- **TASK DIRECTIONS**: Please copy exactly the lines from the first in the records through the line that contains "Política de privacidad (72, 2347)", but not the pictures.

▽

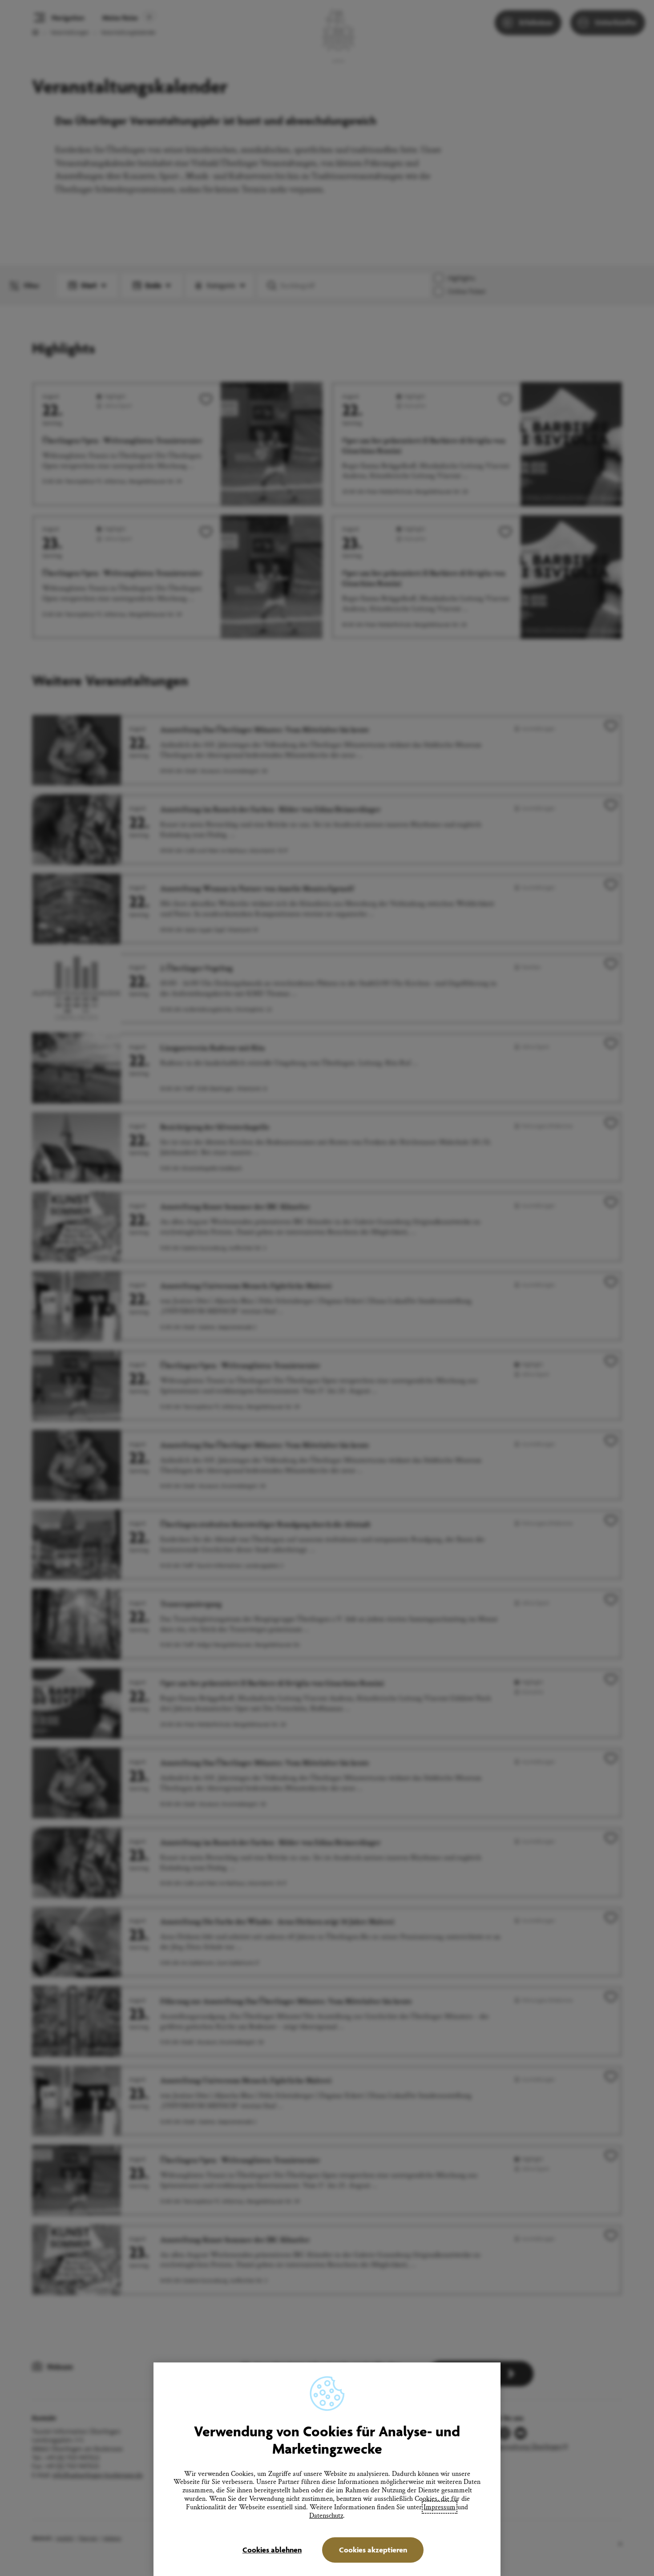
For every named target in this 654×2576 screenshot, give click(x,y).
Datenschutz (326, 2515)
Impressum (440, 2507)
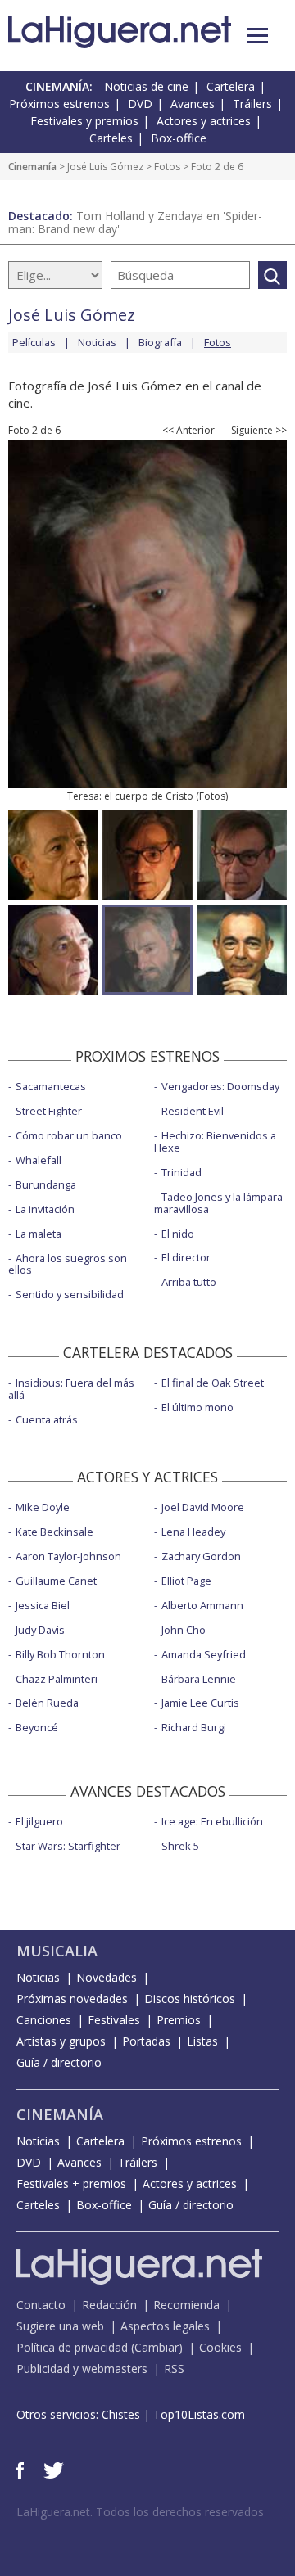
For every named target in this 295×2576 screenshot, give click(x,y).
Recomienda (186, 2304)
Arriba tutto (188, 1281)
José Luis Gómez (105, 167)
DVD (140, 103)
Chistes (121, 2414)
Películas (34, 342)
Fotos (167, 167)
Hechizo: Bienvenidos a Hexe (215, 1141)
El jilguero (39, 1821)
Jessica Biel (43, 1605)
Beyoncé (37, 1727)
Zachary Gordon (201, 1556)
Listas (202, 2041)
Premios (179, 2020)
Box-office (178, 138)
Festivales (114, 2020)
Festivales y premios (84, 121)
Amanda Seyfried (203, 1654)
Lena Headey (193, 1531)
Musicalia (57, 1950)
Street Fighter (49, 1110)
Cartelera (230, 86)
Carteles (111, 138)
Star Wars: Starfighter (68, 1845)
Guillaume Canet (56, 1580)
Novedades (106, 1977)
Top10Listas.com (199, 2414)
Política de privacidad (72, 2347)
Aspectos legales (165, 2326)
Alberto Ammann (202, 1605)
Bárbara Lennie (198, 1678)
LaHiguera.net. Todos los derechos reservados (140, 2512)
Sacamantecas (51, 1086)
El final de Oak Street (212, 1382)
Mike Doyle (43, 1507)
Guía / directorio (59, 2062)
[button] (257, 35)
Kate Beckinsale (54, 1531)
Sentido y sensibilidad (70, 1294)
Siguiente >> (259, 430)
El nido (177, 1233)
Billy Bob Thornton (60, 1654)
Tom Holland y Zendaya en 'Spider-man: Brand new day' (135, 222)
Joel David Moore (202, 1507)
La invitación (45, 1209)
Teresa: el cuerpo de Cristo (130, 796)
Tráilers (252, 103)
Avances (192, 103)
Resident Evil (192, 1110)
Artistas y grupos (61, 2041)
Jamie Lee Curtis (200, 1702)
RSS (174, 2368)
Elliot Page (186, 1580)
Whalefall (38, 1160)
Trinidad (181, 1172)
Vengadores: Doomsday (220, 1086)
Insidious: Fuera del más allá (71, 1388)
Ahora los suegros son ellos (67, 1264)
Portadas (146, 2041)
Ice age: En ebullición (212, 1821)
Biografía (160, 342)
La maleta (38, 1233)
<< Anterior (188, 430)
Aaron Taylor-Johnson (68, 1556)
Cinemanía (32, 167)
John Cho (183, 1629)
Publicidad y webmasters (82, 2368)
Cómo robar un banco (69, 1135)
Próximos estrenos (59, 103)
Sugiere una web (60, 2326)
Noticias (97, 342)
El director (186, 1257)
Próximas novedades (72, 1998)
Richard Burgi (193, 1727)
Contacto (41, 2304)
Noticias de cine (146, 86)
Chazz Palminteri (57, 1678)
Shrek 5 (180, 1845)
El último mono (197, 1407)
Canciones (43, 2020)
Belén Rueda (47, 1702)
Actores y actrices (204, 121)
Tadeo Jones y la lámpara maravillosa (218, 1202)
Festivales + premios (71, 2183)
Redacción (109, 2304)
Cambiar (156, 2347)
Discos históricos (189, 1998)
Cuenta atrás (47, 1419)
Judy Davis (40, 1629)
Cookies (220, 2347)
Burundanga (46, 1184)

△

- **ANSWER SECTION**:
For every named target in this 654×2576 screenshot, give click(x,y).
Datenschutz (326, 2515)
Impressum (440, 2507)
For every named target in this 295×2576 screenshot, give click(x,y).
Recomienda (186, 2304)
Arriba tutto (188, 1281)
José Luis Gómez (105, 167)
DVD (140, 103)
Chistes (121, 2414)
Películas (34, 342)
Fotos (167, 167)
Hechizo: Bienvenidos a Hexe (215, 1141)
El jilguero (39, 1821)
Jessica Biel (43, 1605)
Beyoncé (37, 1727)
Zachary Gordon (201, 1556)
Listas (202, 2041)
Premios (179, 2020)
Box-office (178, 138)
Festivales (114, 2020)
Festivales y premios (84, 121)
Amanda Seyfried (203, 1654)
Lena Headey (193, 1531)
Musicalia (57, 1950)
Street Fighter (49, 1110)
Cartelera (230, 86)
Carteles (111, 138)
Star Wars: Starfighter (68, 1845)
Guillaume Canet (56, 1580)
Novedades (106, 1977)
Top10Listas.com (199, 2414)
Política de privacidad (72, 2347)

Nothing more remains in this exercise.